Let $a = (a_1,a_2) \in \mathbb{R}^2$ be fixed but arbitrary. We will prove continuity at $a$. Let $\epsilon > 0$ be given. We need a $\delta > 0$ such that:

$$d'(x,a) < \delta \implies d(f(x),f(a)) < \epsilon$$

$$\iff \left( \sqrt{(x_1-a_1)^2+(x_2-a_2)^2} < \delta \implies |f(x)-f(a)| < \epsilon \right)$$

Now, consider the following list of inequalities:

$$|f(x)-f(a)| = |(x_1+x_2)-(a_1+a_2)| = |(x_1-a_1)+(x_2-a_2)|$$

$$|f(x)-f(a)| \leq |x_1-a_1| + |x_2-a_2| = |x_1-a_1| \cdot 1 + |x_2-a_2| \cdot 1$$

By the Cauchy-Schwarz Inequality, it follows that:

$$|f(x)-f(a)| \leq \sqrt{2} \cdot \sqrt{(x_1-a_1)^2+(x_2-a_2)^2} < \sqrt{2} \delta$$

Define $\delta := \frac{\epsilon}{\sqrt{2}}$. Then, the required implication follows. This proves that $f$ is continuous at $a$ and since our choice of $a$ was arbitrary, it follows that $f$ is continuous.

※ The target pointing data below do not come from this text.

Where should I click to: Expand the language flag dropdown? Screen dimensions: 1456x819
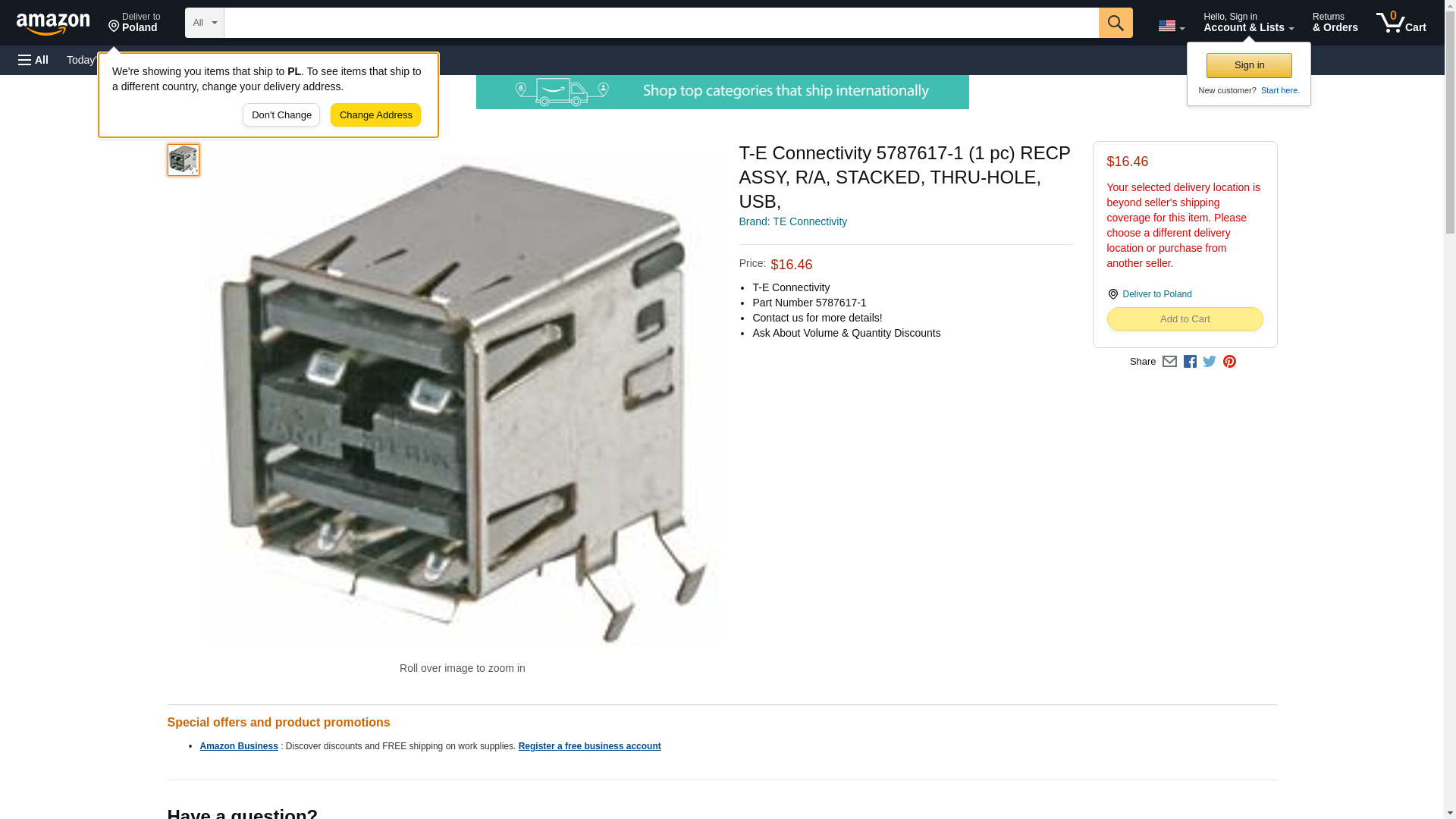[1171, 26]
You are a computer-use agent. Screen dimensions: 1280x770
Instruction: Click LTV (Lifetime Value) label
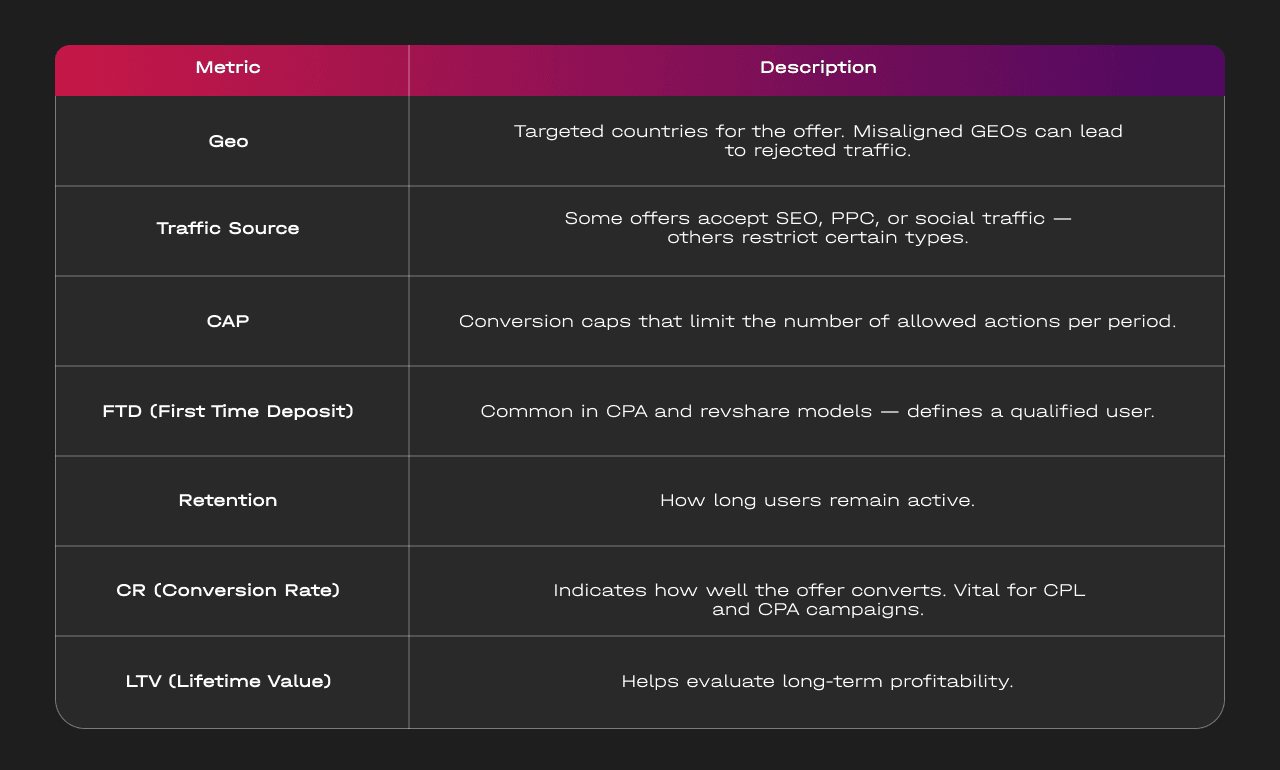228,681
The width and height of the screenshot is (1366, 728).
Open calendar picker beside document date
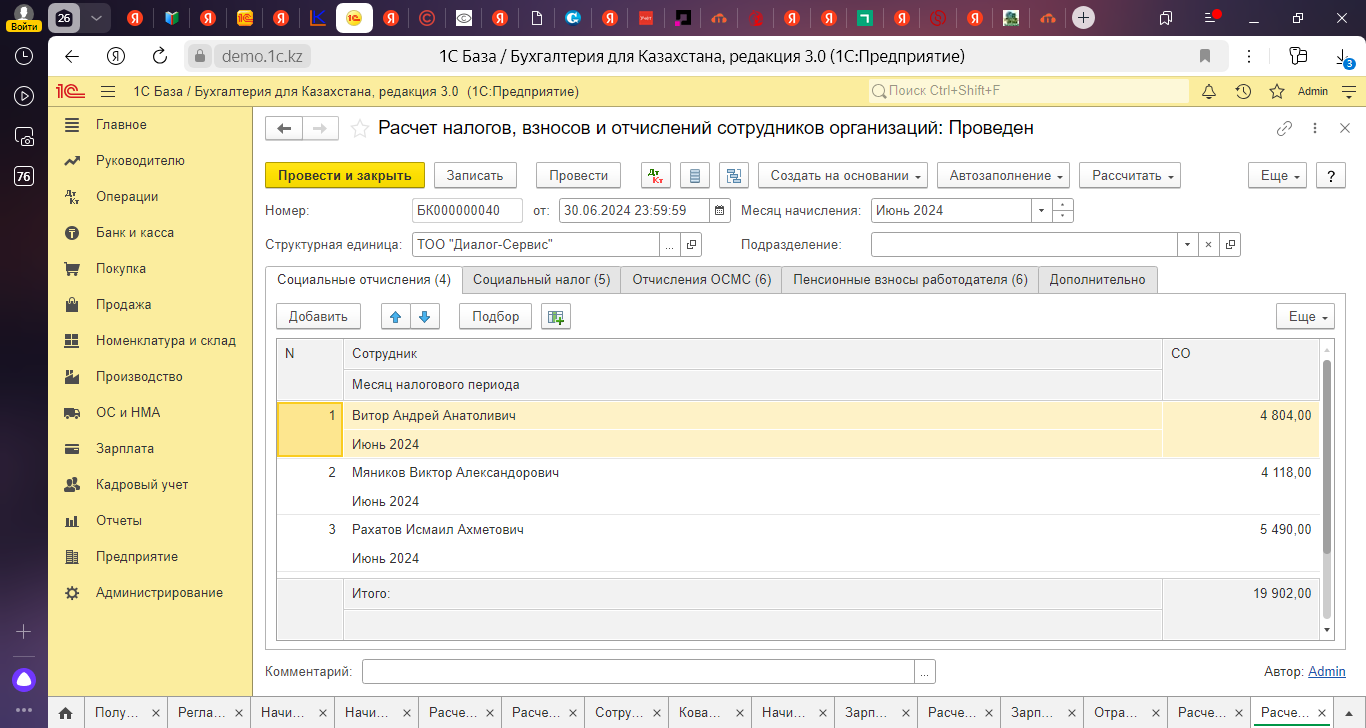[720, 211]
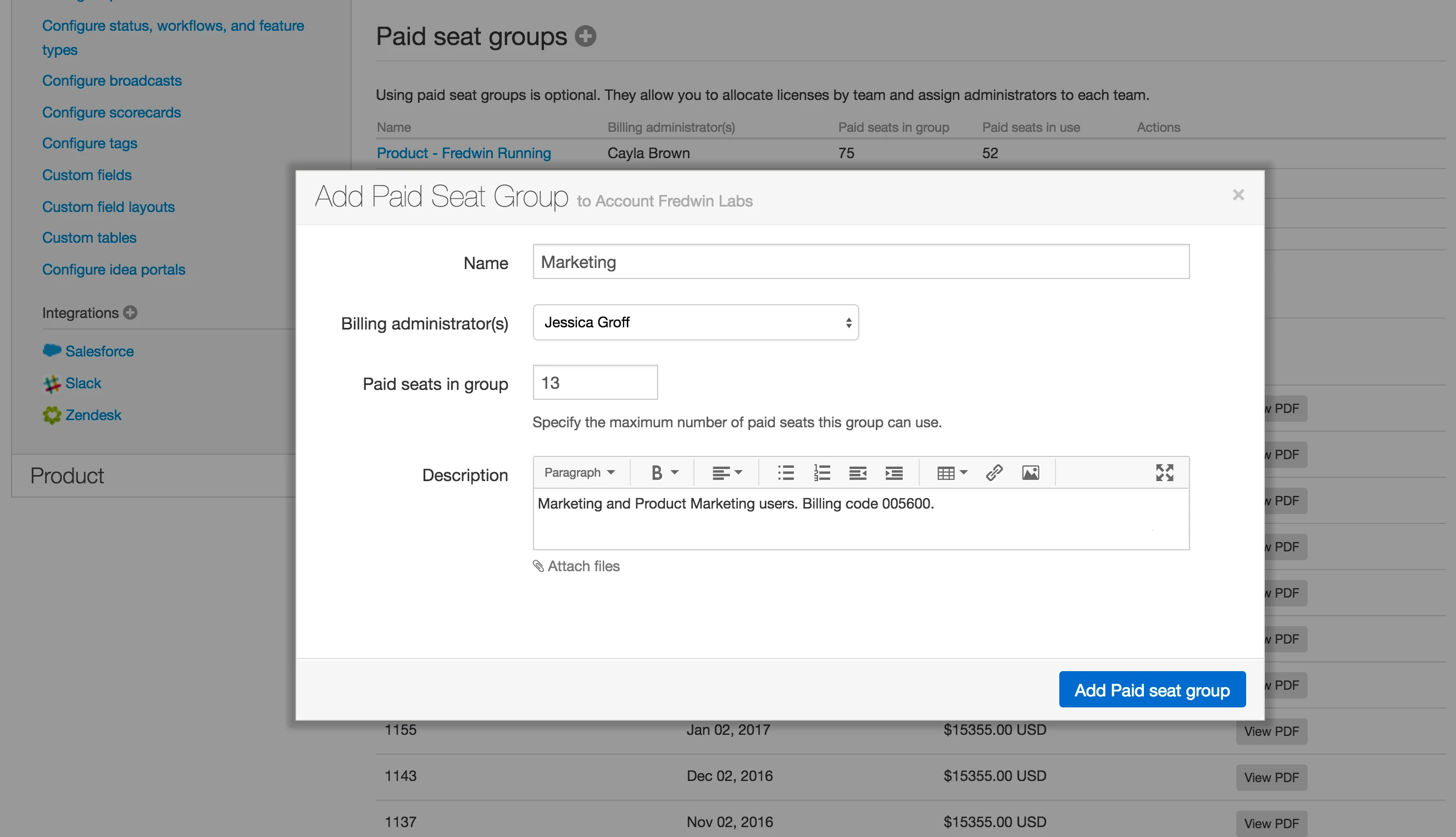Click the Name field containing Marketing
The height and width of the screenshot is (837, 1456).
(x=860, y=262)

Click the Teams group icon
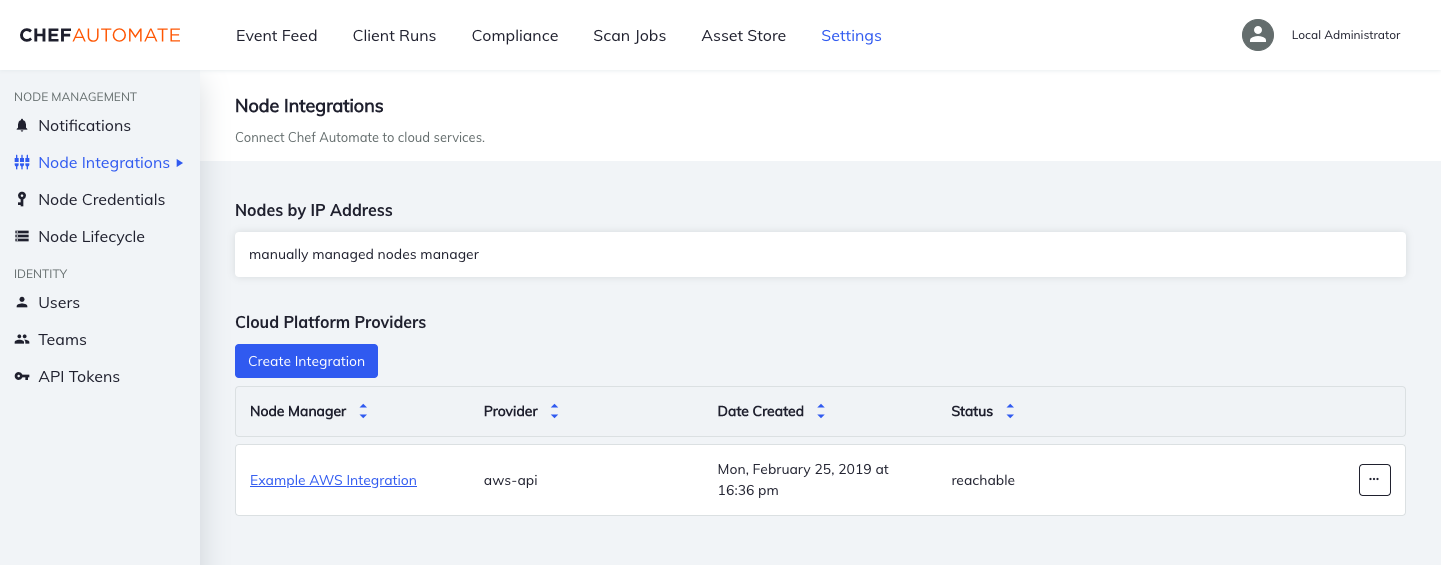(22, 340)
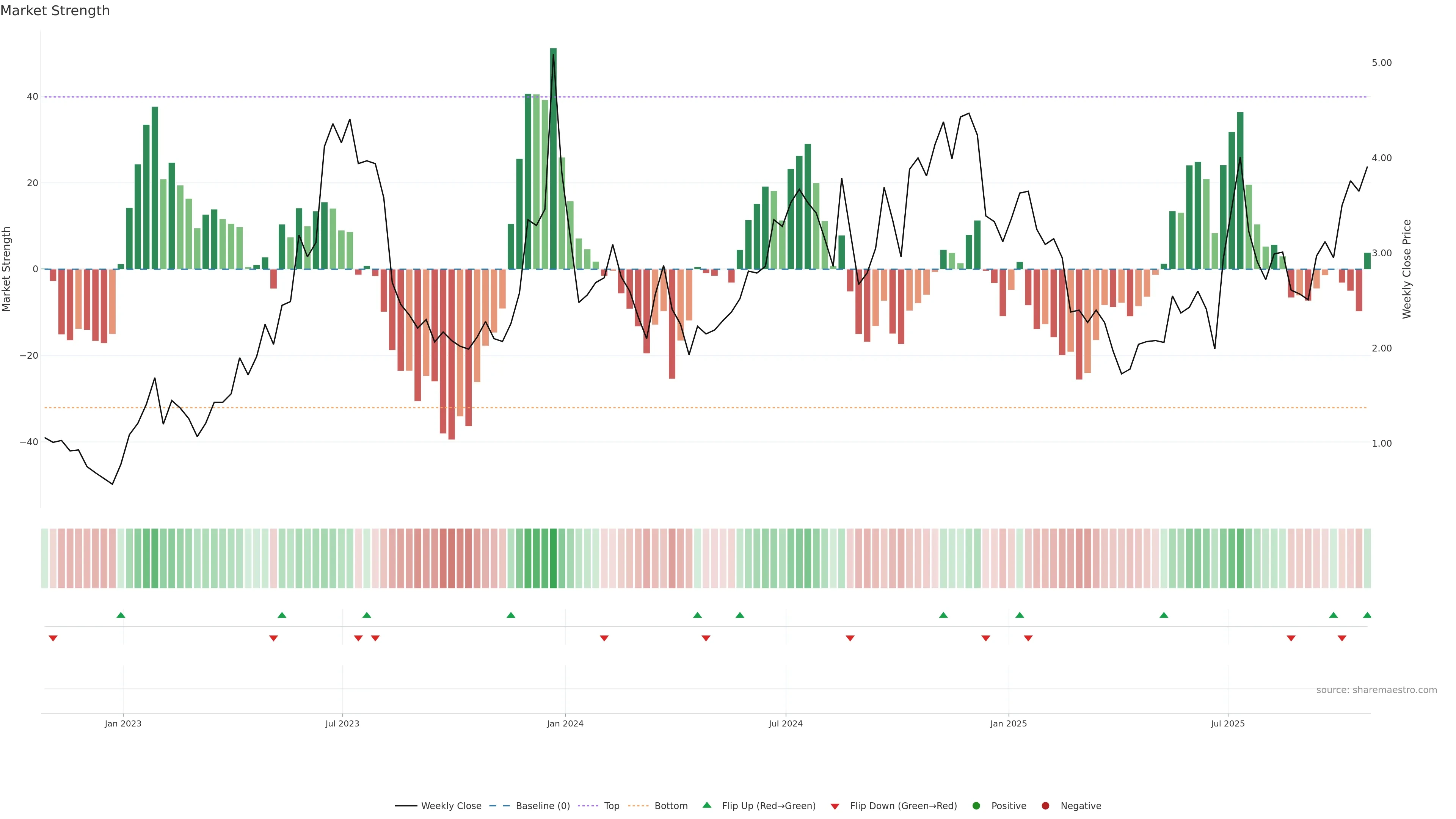This screenshot has width=1456, height=819.
Task: Click the source: sharemaestro.com text
Action: coord(1376,690)
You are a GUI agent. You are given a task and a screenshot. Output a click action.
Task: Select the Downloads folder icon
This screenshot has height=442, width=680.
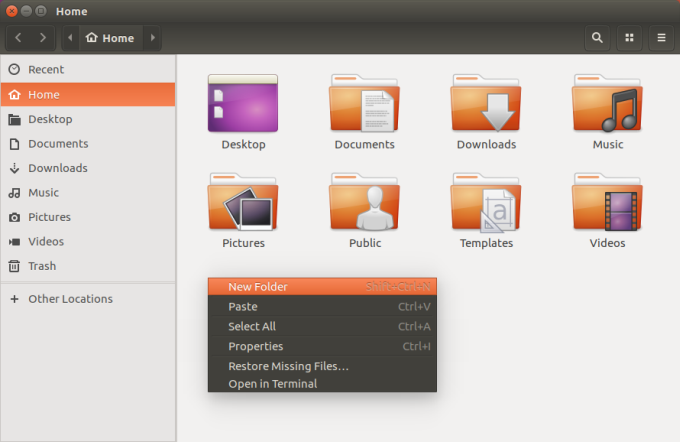click(485, 104)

Does this argument work? If it doesn't, then why? How can I fix it?

Answer 1

Your proof sounds good. Here I propose another way to prove it based on the sequential characterization of continuity. In order to do so, we shall need the following result:

Proposition 1

Let $(x_{n},y_{n})$ be a sequence in $\mathbb{R}^{2}$. Then $(x_{n},y_{n})$ converges to $(x,y)$ iff $x_{n}$ converges to $x$ and $y_{n}$ converges to $y$.

Proposition 2

Let $(X,d_{X})$, $(Y,d_{Y})$ be metric spaces and $x_{0}\in X$. Then

(a) $f:X\to Y$ is continuous at $x_{0}$ iff

(b) whenever $x_{n}\in X$ is a sequence that converges to $x_{0}$ in accordance to $d_{X}$, then $f(x_{n})$ converges to $f(x_{0})$ in accordance to $d_{Y}$.

Solution

Let $(x_{n},y_{n})\in\mathbb{R}^{2}$ be a sequence which converges to $(x,y)$. Then $x_{n}$ converges to $x$ and $y_{n}$ converges to $y$. Consequently, due to the properties of convergent sequences, one has that \begin{align*} f(x_{n},y_{n}) = x_{n} + y_{n} \Rightarrow \lim_{n\to\infty}f(x_{n},y_{n}) = x + y = f(x,y) \end{align*} whence we conclude that $f(x,y) = x + y$ is continuous.

Hopefully this helps.